Being creative and working with multimedia has always been a passion of mine throughout my life. Here is the first instalment of a 3-part series which is a retrospective account of the ten most memorable highlights over the past three decades.
1986 – Creating Audio Plays with a Voice Recorder
When I was about six my dad who worked with typewriters and other office equipment at the time brought home a voice recorder and let us kids have a play with it. It being the 80s the simple recorder had a very limited recording time, but it did have a great feature – the option to adjust playback and recording speed. My friends and I had many hours of fun recording simple audio plays ranging from soccer game commentaries to an adventure story about chipmunks (the adjustable playback speed came in handy for fast high pitched voices) and some scary deep voiced stories with the speed setting set to slow. Creating something out of nothing using our imagination – it was very cheap entertainment, yet priceless.
1994 – Editing Home Movies the ‘Old School’ Way
As you did in the 90s, our family ended up with countless hours of amateur boring home movie footage, mainly from holidays, shot on our very first VHS camcorder which had its own suitcase!
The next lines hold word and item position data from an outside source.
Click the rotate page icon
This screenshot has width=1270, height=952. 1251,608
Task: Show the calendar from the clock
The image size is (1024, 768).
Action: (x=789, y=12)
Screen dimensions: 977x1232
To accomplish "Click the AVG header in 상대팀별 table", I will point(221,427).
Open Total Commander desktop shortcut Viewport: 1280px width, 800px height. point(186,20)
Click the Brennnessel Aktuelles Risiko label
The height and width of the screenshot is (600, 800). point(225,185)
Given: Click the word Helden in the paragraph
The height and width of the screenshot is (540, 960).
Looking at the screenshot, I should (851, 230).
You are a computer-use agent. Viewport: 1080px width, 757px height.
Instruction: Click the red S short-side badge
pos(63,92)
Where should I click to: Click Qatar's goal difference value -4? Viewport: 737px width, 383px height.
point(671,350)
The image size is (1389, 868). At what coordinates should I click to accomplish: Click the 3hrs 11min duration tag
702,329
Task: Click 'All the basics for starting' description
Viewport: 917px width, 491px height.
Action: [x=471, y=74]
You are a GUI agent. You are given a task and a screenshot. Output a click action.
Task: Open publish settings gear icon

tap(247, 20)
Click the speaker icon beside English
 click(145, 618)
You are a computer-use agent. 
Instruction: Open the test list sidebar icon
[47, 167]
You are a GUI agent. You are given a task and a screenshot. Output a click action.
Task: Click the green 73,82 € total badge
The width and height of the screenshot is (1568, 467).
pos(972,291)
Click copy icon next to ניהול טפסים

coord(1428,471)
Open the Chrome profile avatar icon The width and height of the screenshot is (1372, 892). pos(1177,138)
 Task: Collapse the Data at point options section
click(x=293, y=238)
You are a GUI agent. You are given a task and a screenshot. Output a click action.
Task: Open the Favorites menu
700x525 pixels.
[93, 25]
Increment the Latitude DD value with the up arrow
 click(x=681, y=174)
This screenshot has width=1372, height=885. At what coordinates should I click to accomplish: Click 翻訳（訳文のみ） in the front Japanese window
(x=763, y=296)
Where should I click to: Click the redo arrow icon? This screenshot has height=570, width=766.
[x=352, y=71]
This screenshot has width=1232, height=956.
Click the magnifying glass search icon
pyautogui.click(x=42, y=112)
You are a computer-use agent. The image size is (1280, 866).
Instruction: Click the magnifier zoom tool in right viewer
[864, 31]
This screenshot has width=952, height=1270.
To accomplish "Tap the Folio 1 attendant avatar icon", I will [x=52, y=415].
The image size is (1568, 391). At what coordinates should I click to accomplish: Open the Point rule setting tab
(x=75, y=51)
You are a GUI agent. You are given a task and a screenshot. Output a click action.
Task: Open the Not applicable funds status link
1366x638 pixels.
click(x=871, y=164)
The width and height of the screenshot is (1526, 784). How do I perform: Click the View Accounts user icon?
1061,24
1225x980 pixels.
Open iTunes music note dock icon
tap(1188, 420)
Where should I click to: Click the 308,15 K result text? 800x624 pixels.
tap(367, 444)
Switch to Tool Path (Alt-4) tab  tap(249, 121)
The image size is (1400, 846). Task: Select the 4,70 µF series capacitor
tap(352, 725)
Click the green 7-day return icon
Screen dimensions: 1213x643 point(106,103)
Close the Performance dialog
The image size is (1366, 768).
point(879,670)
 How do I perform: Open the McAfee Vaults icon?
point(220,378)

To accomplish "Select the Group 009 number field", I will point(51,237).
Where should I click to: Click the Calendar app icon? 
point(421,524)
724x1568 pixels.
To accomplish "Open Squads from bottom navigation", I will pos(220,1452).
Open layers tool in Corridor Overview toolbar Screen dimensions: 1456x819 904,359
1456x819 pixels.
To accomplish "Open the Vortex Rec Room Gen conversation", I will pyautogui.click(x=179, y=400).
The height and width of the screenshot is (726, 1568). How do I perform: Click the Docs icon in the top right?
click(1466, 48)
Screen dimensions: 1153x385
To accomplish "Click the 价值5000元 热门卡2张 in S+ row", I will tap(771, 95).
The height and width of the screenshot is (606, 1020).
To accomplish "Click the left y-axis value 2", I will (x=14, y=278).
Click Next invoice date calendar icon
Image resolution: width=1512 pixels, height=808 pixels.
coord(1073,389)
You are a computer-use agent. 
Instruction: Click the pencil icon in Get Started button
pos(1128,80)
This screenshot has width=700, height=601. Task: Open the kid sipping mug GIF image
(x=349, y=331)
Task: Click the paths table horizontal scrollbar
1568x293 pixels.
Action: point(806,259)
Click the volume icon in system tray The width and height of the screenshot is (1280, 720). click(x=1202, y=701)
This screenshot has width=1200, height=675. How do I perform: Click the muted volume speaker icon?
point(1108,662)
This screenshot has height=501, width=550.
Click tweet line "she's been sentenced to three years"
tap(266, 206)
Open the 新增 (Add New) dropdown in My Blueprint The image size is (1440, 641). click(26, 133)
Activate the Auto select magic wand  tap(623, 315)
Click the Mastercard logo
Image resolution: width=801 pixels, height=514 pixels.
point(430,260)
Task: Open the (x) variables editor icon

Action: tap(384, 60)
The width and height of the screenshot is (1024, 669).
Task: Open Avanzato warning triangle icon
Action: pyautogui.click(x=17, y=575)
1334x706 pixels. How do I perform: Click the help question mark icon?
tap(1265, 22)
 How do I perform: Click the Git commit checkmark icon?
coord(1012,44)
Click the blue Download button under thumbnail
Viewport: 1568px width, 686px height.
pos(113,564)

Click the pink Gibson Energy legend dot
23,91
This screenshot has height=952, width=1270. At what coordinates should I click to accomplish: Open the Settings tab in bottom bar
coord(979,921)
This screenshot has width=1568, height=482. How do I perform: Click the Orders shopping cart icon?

Of course, TV and cinema played an important role in shaping a perspective of what a quality video production should look like, and our home movies were far from it, especially regarding entertainment value. Professional editing equipment was not available to us and too expensive. I am not sure if video editing software for computers was even invented yet. A low-tech, make-shift analogue video editing setup was assembled by utilising the available equipment: 2 VCRs, a CD player and an amplifier. It was simple, but it did the job! Through careful timing of pressing the right button at the right time, the interesting video footage could be cut together. The choice between the original sound or music from a CD added extra interest to the multimedia production.
1997 – Creating DJ Mixtapes
The computer age had finally arrived for me but strangely enough in regards to my passion for music, especially R’ n’ B’ and Hip Hop an icon of the analogue world survived in times that were more and more influenced by digital technology: the 1200 Technics turntable. With the help of friends, we acquired a decent collection of vinyl records. Countless get-togethers where we would mix music, practised scratch techniques and played around with microphones and effect devices provided us teenagers a creative outlet with our own interpretation of the Hip Hop movement originating from the United States. The desire to create something, to leave a mark in our social circle lead to the creation of various mixtapes (which actually were mix CDs). The combination of the rich sound of analogue records and precise editing tools available on a computer enabled us to make mixtapes that we were quite proud of and that we circulated amongst friends.
1999 – Graphic Design Multimedia Project at the Advanced Technical College (Alfeld, Germany)
Even though I had played around with various graphic design and multimedia applications and taught myself a fair bit about how to edit and manipulate images, I started to get more serious about design and composition in my final year at the Advanced Technical College in Alfeld, Germany. A memorable activity was the creation of various print advertisements using Adobe Photoshop. I can recall creating a poster ad for a sports clothing brand and assembling a montage of various scanned and re-touched images in combination with other design elements such as shape, colour and text. I can remember being pretty happy with the finished result which was printed in a large format and displayed alongside other students’ work at the hallway of the art department.